Amnesty calls on “the Cuban authorities to end authoritarian practices and state gender-based violence against women human rights defenders. The report reveals that the Cuban state has implemented a systematic pattern of repression targeting women engaged in activism, journalism, and human rights defence. Such practices include arbitrary detention, unlawful surveillance, unjust criminalisation, enforced disappearance, and other forms of institutional violence — all within an environment marked by impunity for human rights violations and a lack of judicial safeguards.”

 

Please sign the petition calling on Havana to end the targeted repression of women human rights defenders

In response to these findings, Amnesty International on November 25, 2025 launched a global petition inviting people worldwide to urge President Miguel Díaz-Canel and the Cuban authorities to end the harassment and urgently adopt a comprehensive law on gender-based violence.

 

Cuban government, one of 12 in the World that voted against the return of Ukrainian children kidnapped in Vladimir Putin’s illegal war.

The Cuban dictatorship voted against the return of kidnapped Ukrainian children on December 3rd.
 
On December 3, 2025 the United Nations General Assembly voted 91 in favor, 12 against with 57 abstentions that: the Ukrainian children deported by Russia must be returned.  The Cuban government was one of the 12 votes against the resolution.

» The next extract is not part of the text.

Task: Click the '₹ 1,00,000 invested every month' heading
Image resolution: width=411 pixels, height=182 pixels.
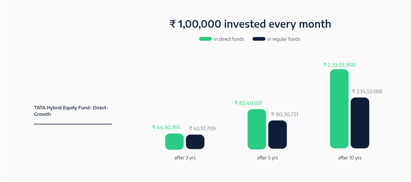Action: point(250,24)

The dirty dozen were called out by the First Deputy Foreign Minister of the Ukrainian government.
 
Havana is also playing a negative role in Venezuela, conspiring with Nicolas Maduro against the sovereignty of the Venezuelan people who voted him out of office in a national election on July 28, 2024. What has followed is political violence, repression, and an increased Cuban presence to frustrate a democratic transition. Havana  is also apparently in communication with Washington on the subject, and not playing a positive role. Time for Havana to get out, and stay out of Venezuela.